MATERIAL PROVIDED: Begin

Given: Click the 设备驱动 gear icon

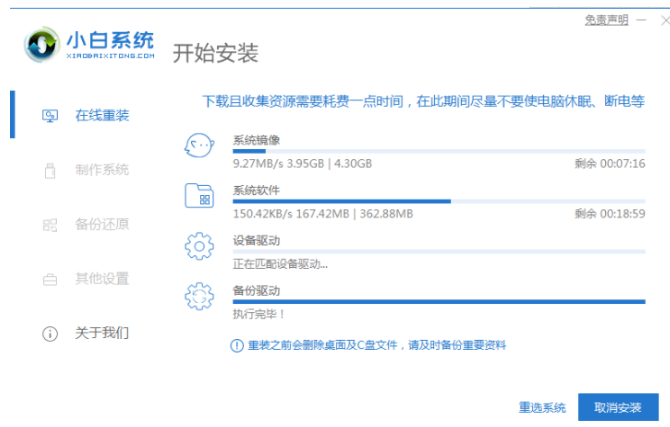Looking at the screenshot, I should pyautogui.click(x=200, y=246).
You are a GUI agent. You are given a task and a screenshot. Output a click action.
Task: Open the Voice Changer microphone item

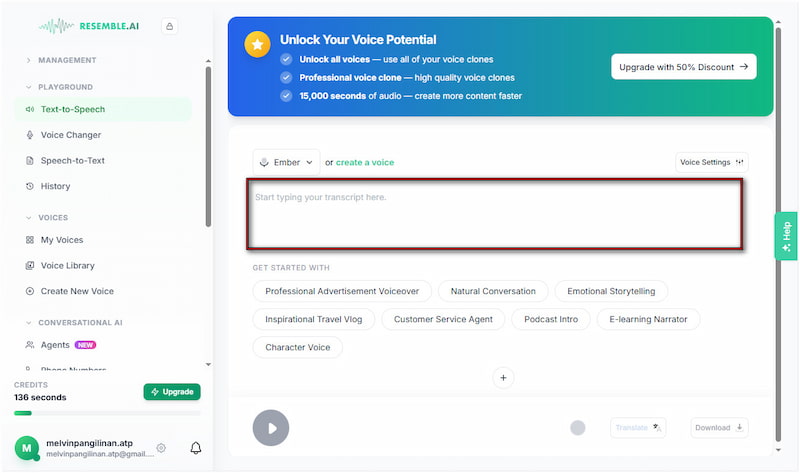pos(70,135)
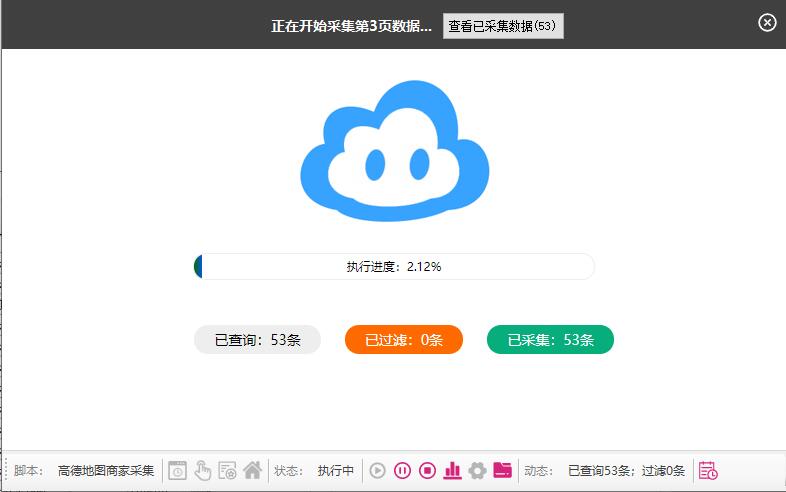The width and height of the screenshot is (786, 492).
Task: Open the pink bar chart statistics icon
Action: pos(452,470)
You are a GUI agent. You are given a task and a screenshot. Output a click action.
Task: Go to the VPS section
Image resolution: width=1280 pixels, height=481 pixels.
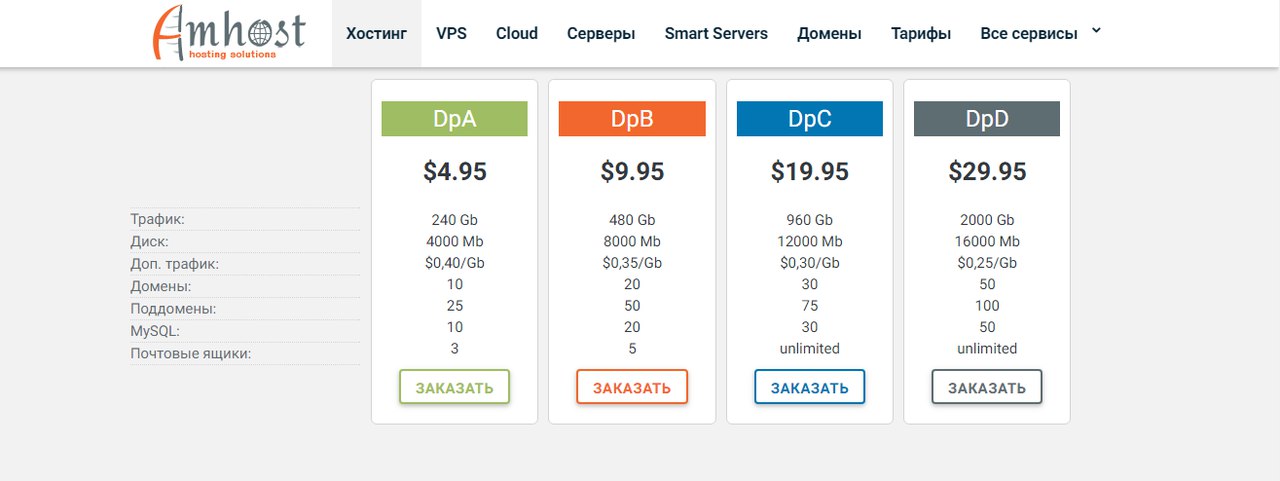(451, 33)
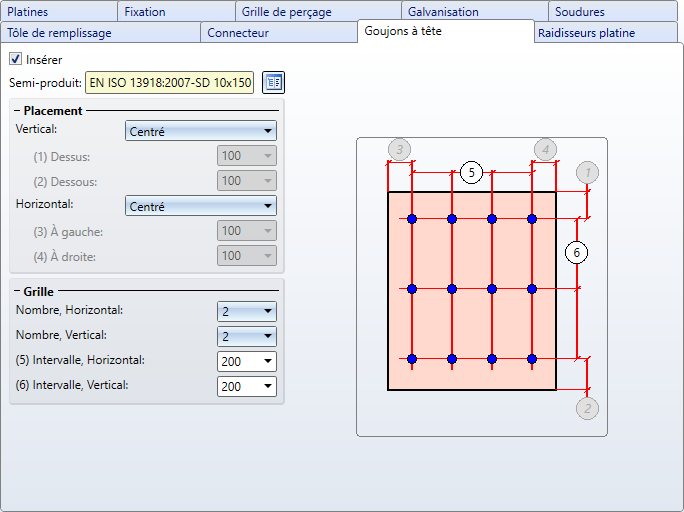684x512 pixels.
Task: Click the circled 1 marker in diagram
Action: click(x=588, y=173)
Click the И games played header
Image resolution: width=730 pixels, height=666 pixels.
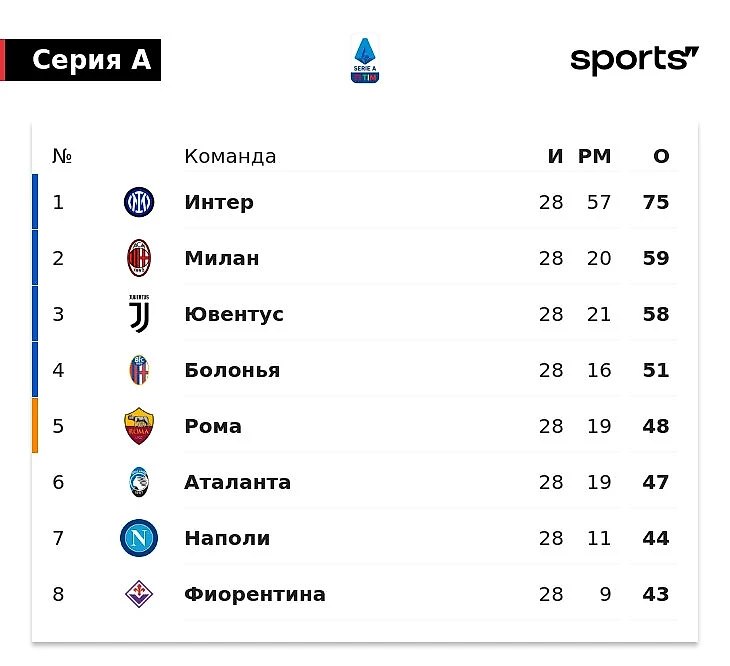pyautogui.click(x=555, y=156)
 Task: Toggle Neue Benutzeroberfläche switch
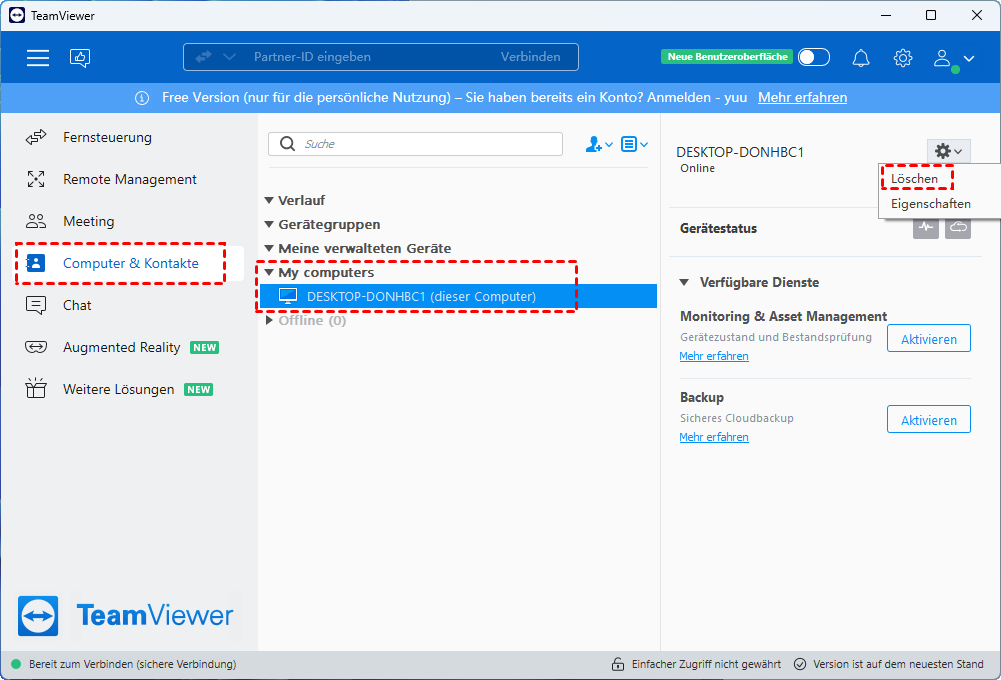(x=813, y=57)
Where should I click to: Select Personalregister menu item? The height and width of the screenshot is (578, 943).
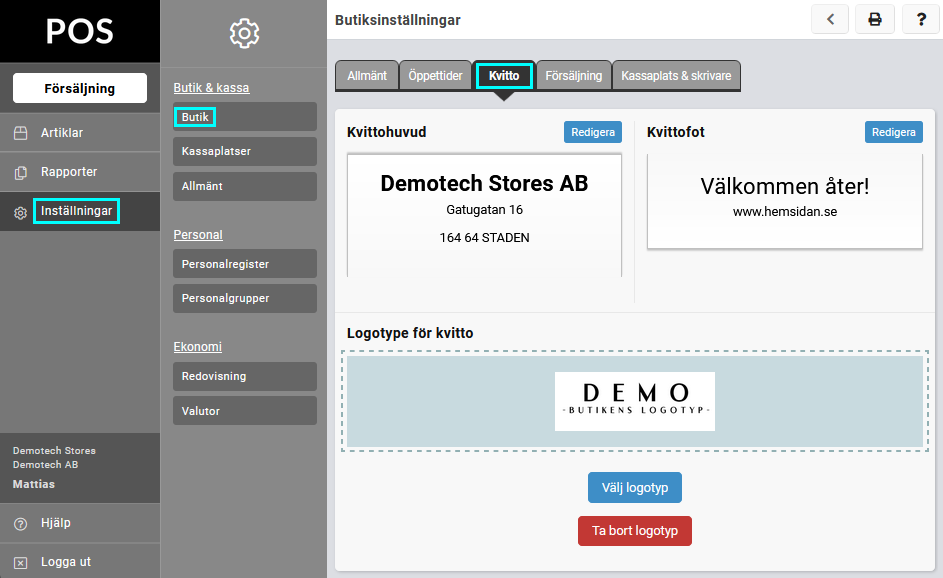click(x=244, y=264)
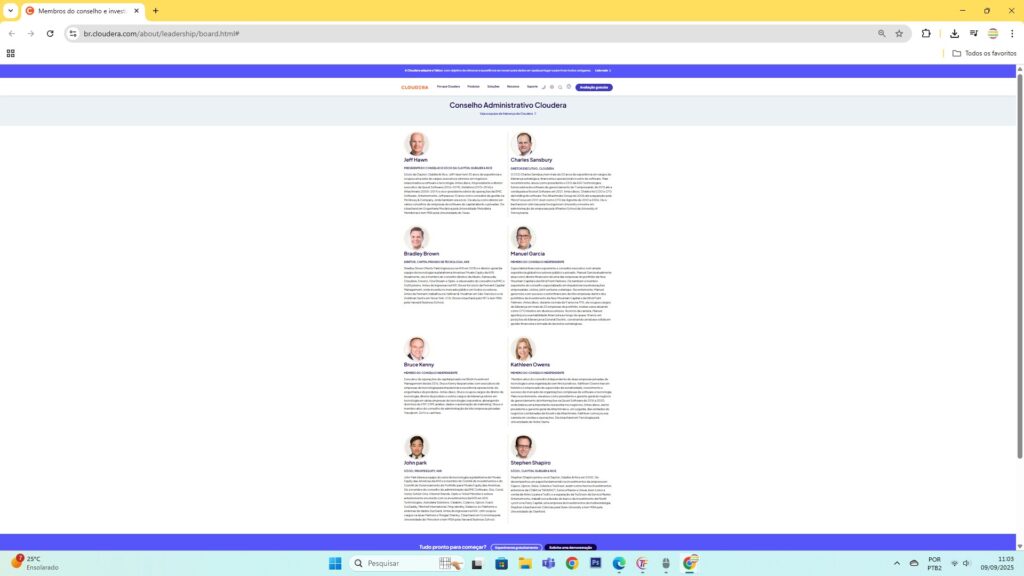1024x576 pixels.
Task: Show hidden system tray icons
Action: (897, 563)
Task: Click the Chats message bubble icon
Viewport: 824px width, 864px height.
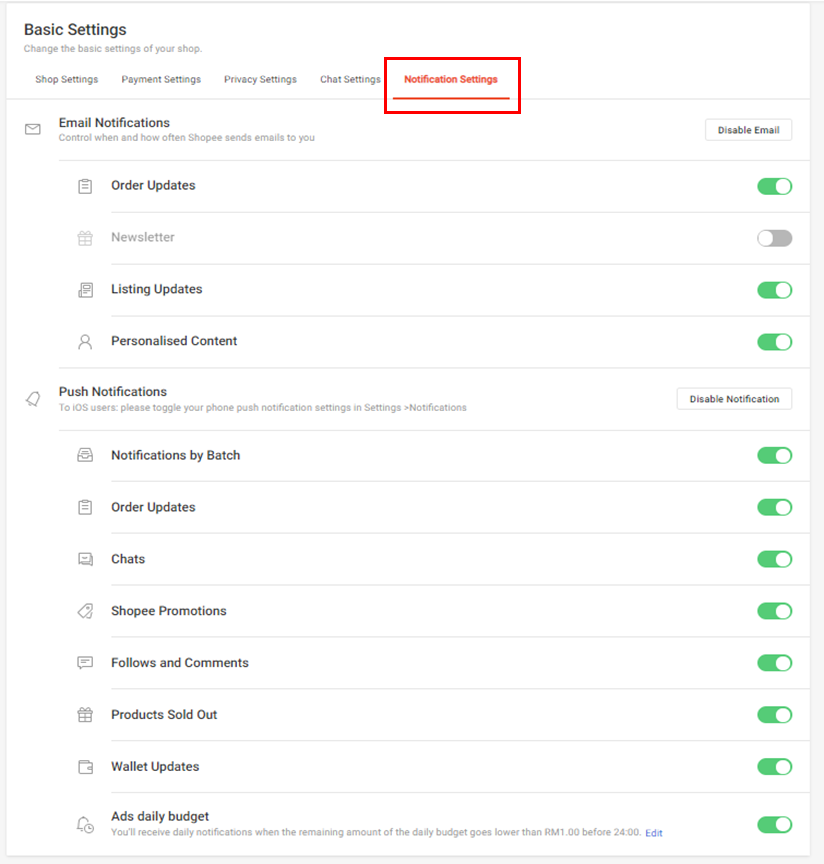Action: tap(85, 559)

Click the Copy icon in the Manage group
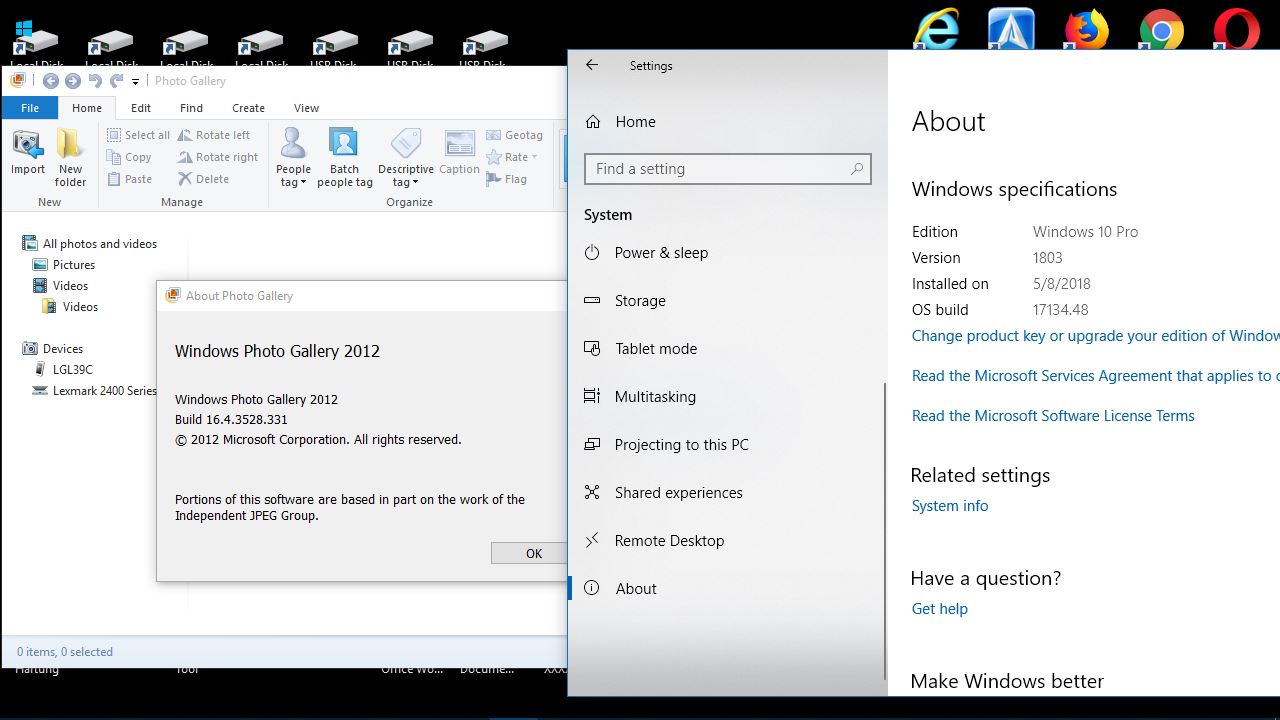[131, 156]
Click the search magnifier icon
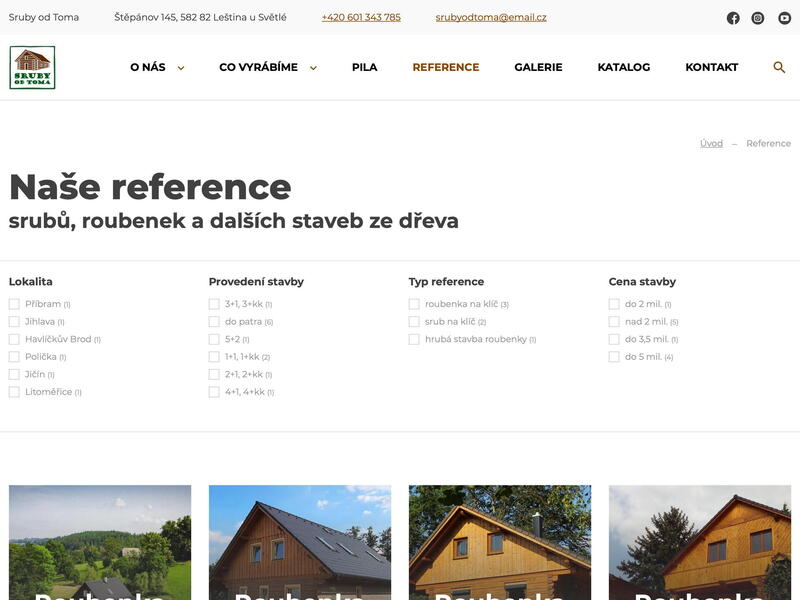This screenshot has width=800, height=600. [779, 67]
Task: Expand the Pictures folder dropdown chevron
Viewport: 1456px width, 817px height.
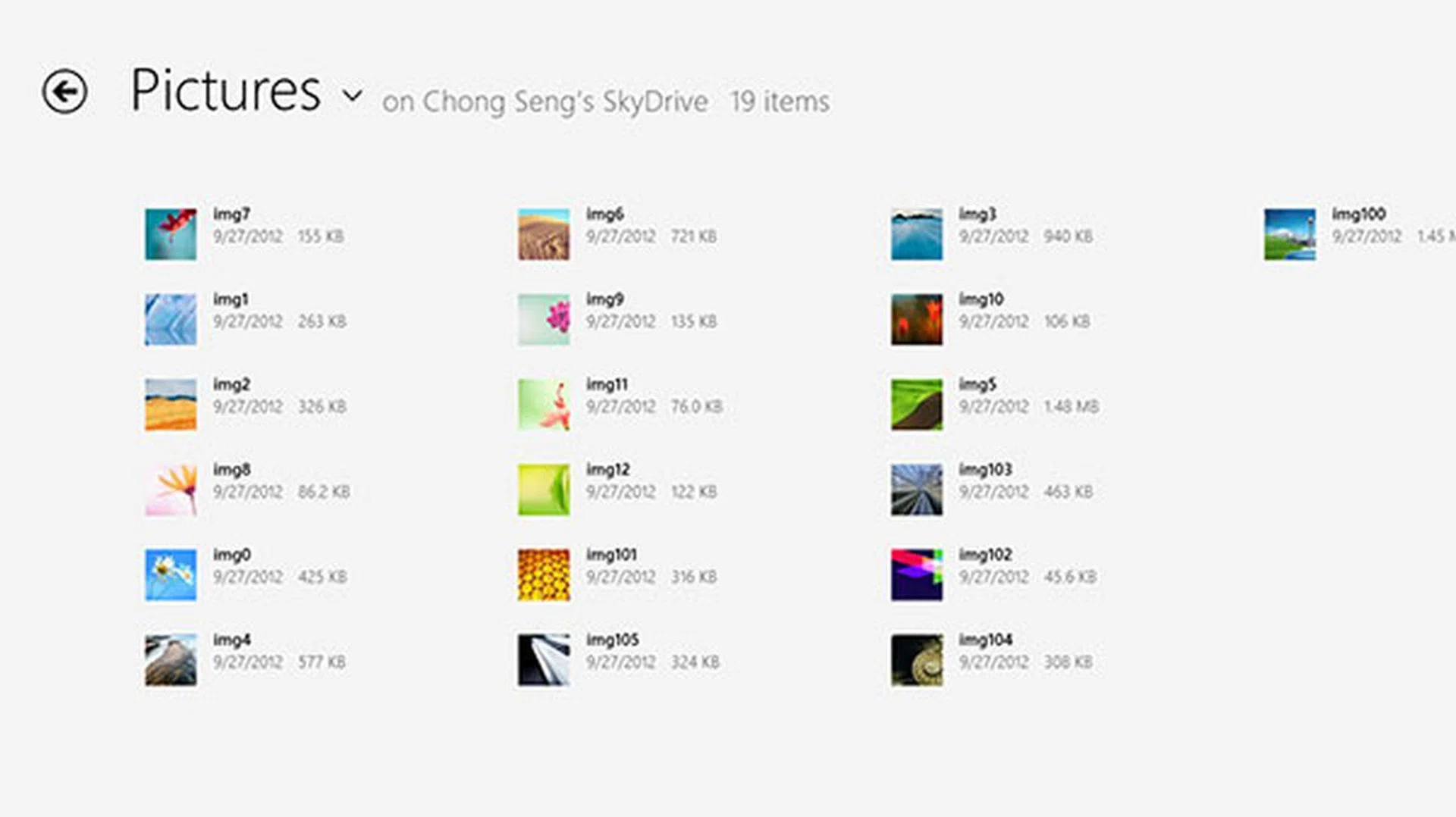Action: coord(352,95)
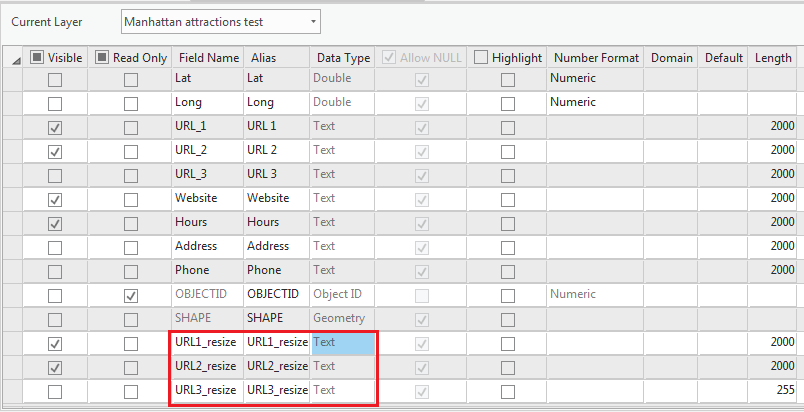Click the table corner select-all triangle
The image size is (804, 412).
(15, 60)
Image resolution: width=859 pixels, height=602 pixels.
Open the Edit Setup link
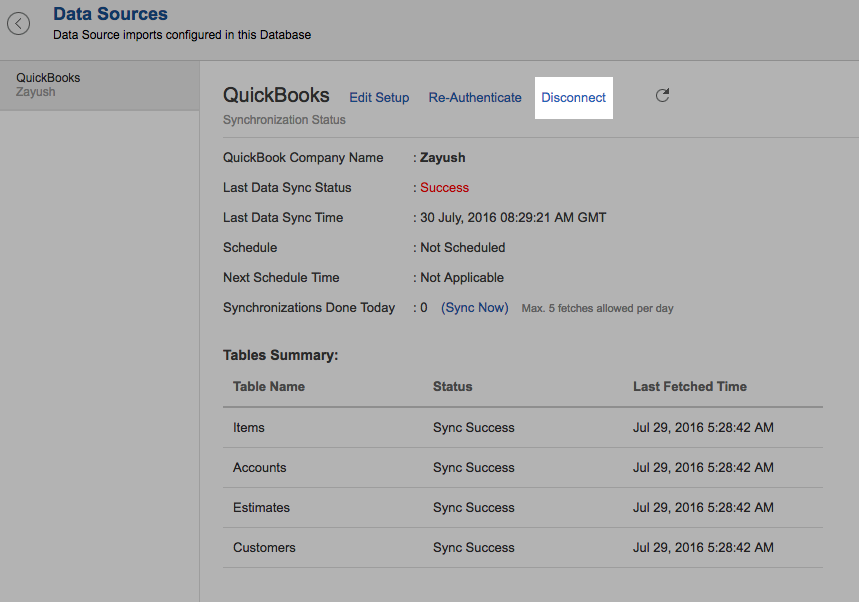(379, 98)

MATERIAL PROVIDED: End

• EXERCISE DESCRIPTION
Only the lines from the line with "Task: Open the Voice Changer microphone item" through the end of the records belong in your copy. Repeat them exactly, without pictures.

• YOUR SOLUTION
Task: Open the Voice Changer microphone item

pos(70,135)
The width and height of the screenshot is (786, 492).
Task: Open the pink bar chart statistics icon
Action: pos(452,470)
You are a GUI agent. You are given a task and a screenshot. Output a click action.
Task: Go to the VPS section
Image resolution: width=1280 pixels, height=481 pixels.
(451, 33)
684x512 pixels.
Task: Click the circled 1 marker in diagram
Action: click(x=588, y=173)
Click the И games played header
Image resolution: width=730 pixels, height=666 pixels.
pyautogui.click(x=555, y=156)
 Task: Toggle Neue Benutzeroberfläche switch
(x=813, y=57)
Where should I click to: Select Personalregister menu item? The height and width of the screenshot is (578, 943).
click(x=244, y=264)
1024x576 pixels.
Task: Show hidden system tray icons
Action: (897, 563)
Task: Click the Chats message bubble icon
Viewport: 824px width, 864px height.
Action: tap(85, 559)

Click the Copy icon in the Manage group
[131, 156]
Click the search magnifier icon
This screenshot has width=800, height=600. [779, 67]
Task: Expand the Pictures folder dropdown chevron
Viewport: 1456px width, 817px height.
Action: coord(352,95)
Click the table corner select-all triangle
The image size is (804, 412).
(15, 60)
Image resolution: width=859 pixels, height=602 pixels.
Open the Edit Setup link
(379, 98)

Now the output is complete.